When We Were Kings

“I have wrestled with an alligator. I done tussled with a whale. I done handcuffed lightning, thrown thunder in jail.”

Long before he was an ad man for an electric grill, George Forman hit hard. In Leon Gast’s When We Were Kings (1996) we see this power expressed through archival footage of the young Foreman training with a heavy bag anchored to the floor by one of his trainers. In punch after punch he dents the bag while we listen to journalists describe his legendary strength in no uncertain terms: the guy is a tall Black bruiser.

Muhammad Ali is lighter-skinned and funny. We hear his rhetorical powers in various interviews, press briefings, and training sequences in which we hear him conjure ear worms that entangle the thoughts of his admirers, detractors, and opponents. He’s a natural performer whose vocational skill allowed him to elevate pugilism into the aesthetic plane of dance.
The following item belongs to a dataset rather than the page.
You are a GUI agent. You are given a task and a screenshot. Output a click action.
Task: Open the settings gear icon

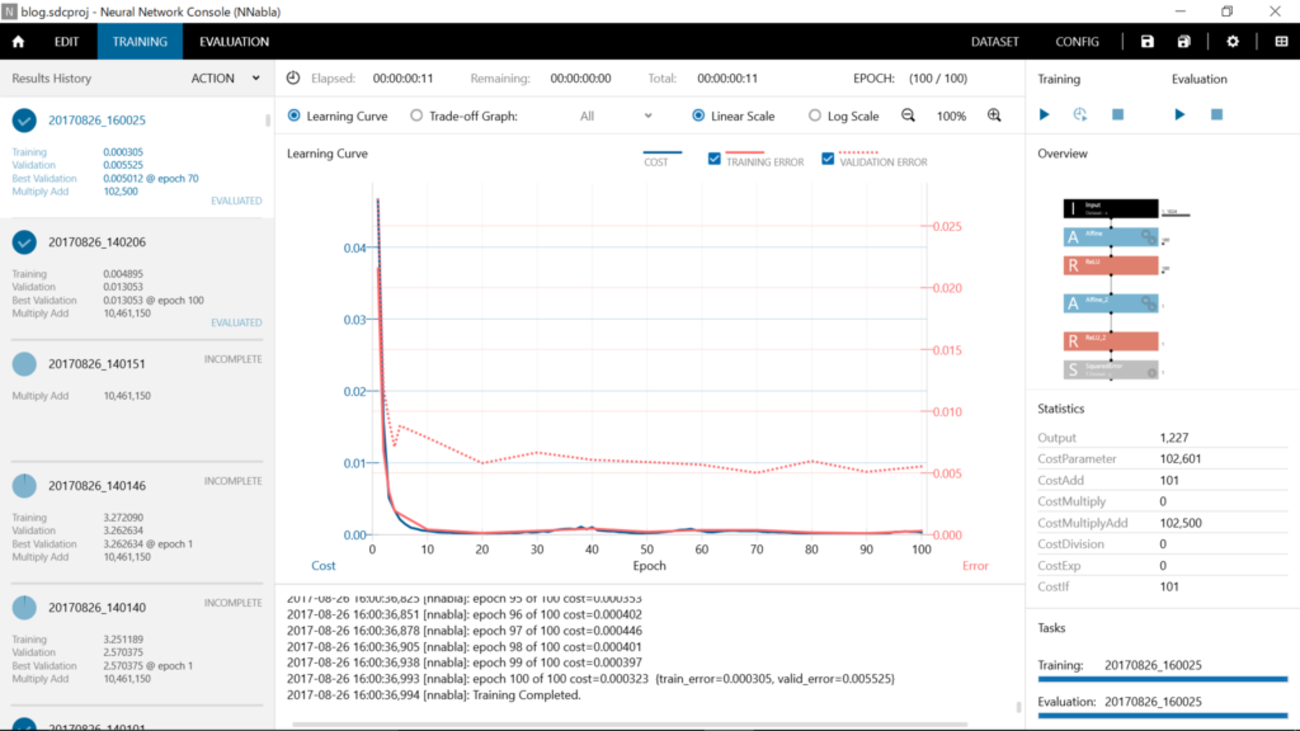1232,42
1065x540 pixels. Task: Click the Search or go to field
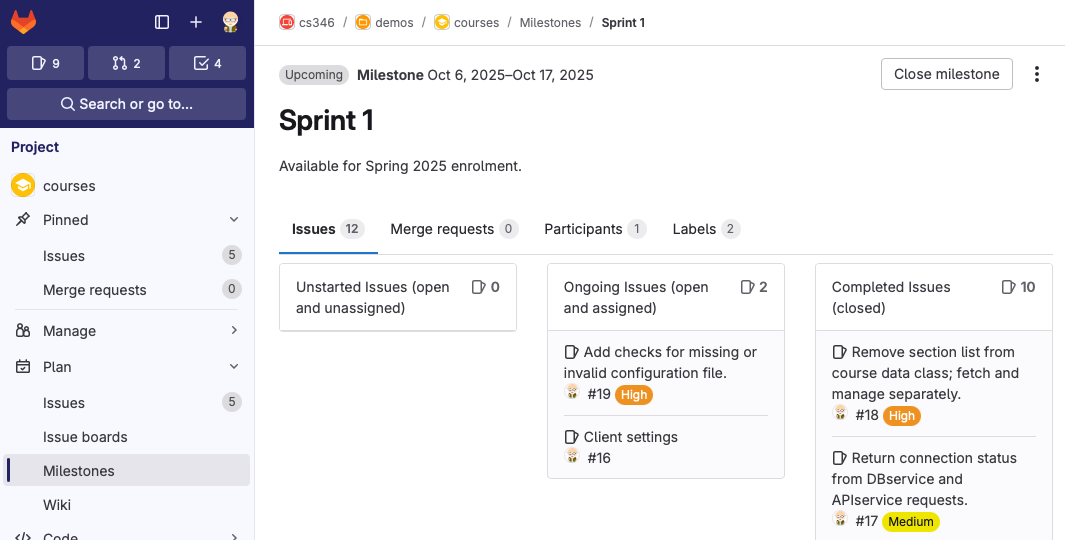pos(126,104)
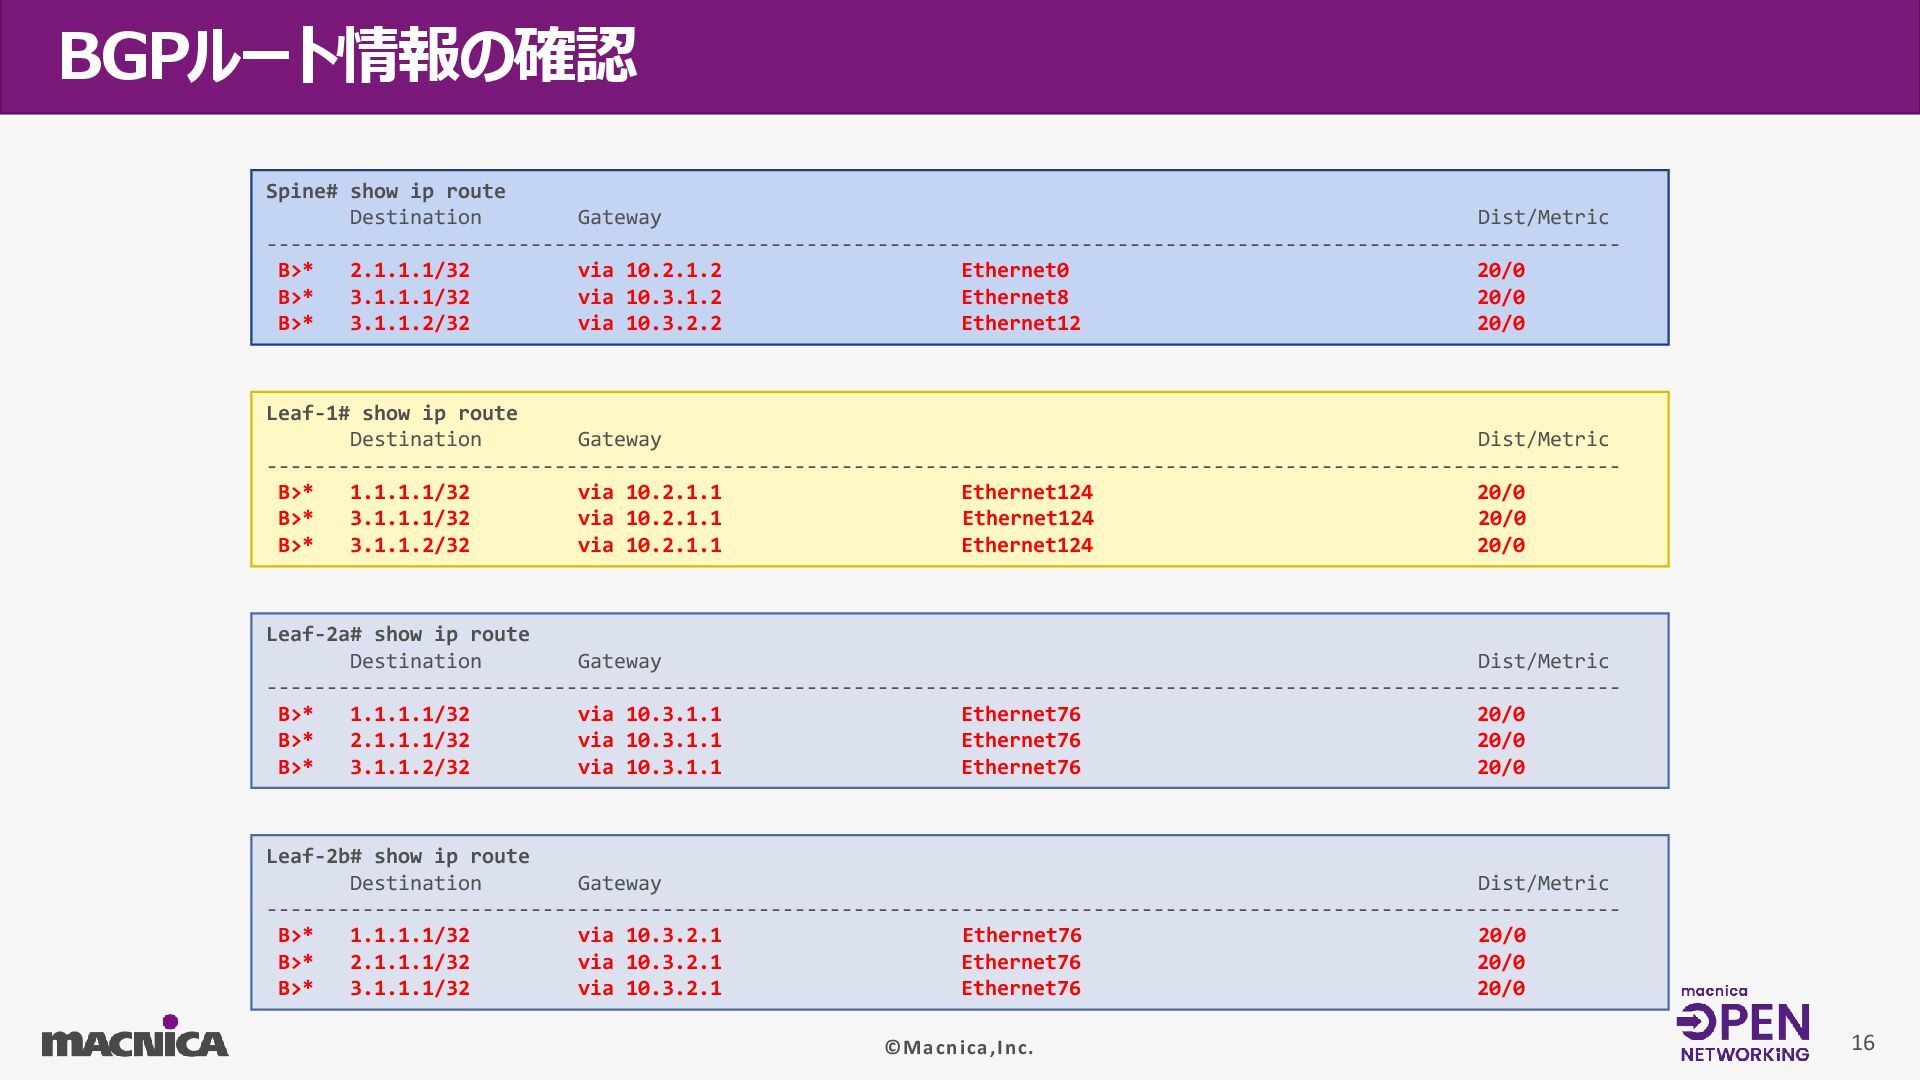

Gast’s documentary is hero worship at its finest. Straddling the line between hagiography and persuasion, When We Were Kings recounts the story of the “Rumble in the Jungle,” the heavyweight boxing match between world champion George Foreman and the former champ, Muhammad Ali, staged on October 30, 1974 in Kinshasa, Zaire (now the Democratic Republic of Congo) in front of a live audience of 60,000 and to a worldwide broadcast audience that numbered into the hundreds of millions.

Originally organized by Don King as a boxing match with a $10 million purse, the match was meant to cap a multi-day arts and music festival. When Foreman sustained a split eyebrow while training, which delayed the fight for six weeks, the “Rumble in the Jungle” grew well past being a showcase of President Mobutu’s ethnically cleansed, post-colonial state of Zaire and into a media circus.

On one side of the equation was Ali, a charismatic activist, eager to be the center of attention. On the other side of the ring was Foreman, a quiet athlete who was perfectly willing to box and box hard.

Gast’s documentary forms around the two men and their months of preparation that led up to the “Rope-a-dope” strategy Ali used to beat Foreman, i.e. wear the big guy out and knock him down. But the strength of the doc is its temporal design that shifts from the testimony of expert storytellers like George Plympton and Norman Mailer from the mid-1990s, to musical performances by B.B. King and James Brown during the Kinshasa arts festival, to newsreel and archival material from Ali’s past, all delivered Ken Burns style with zooms on still photographs and busy montage sequences. We are convinced of the world-historic importance of this one athletic event that broadened the scope of what Black manhood might be in the mid-1970s, and we are retrospectively aware of the cultural importance of Ali, now deceased. 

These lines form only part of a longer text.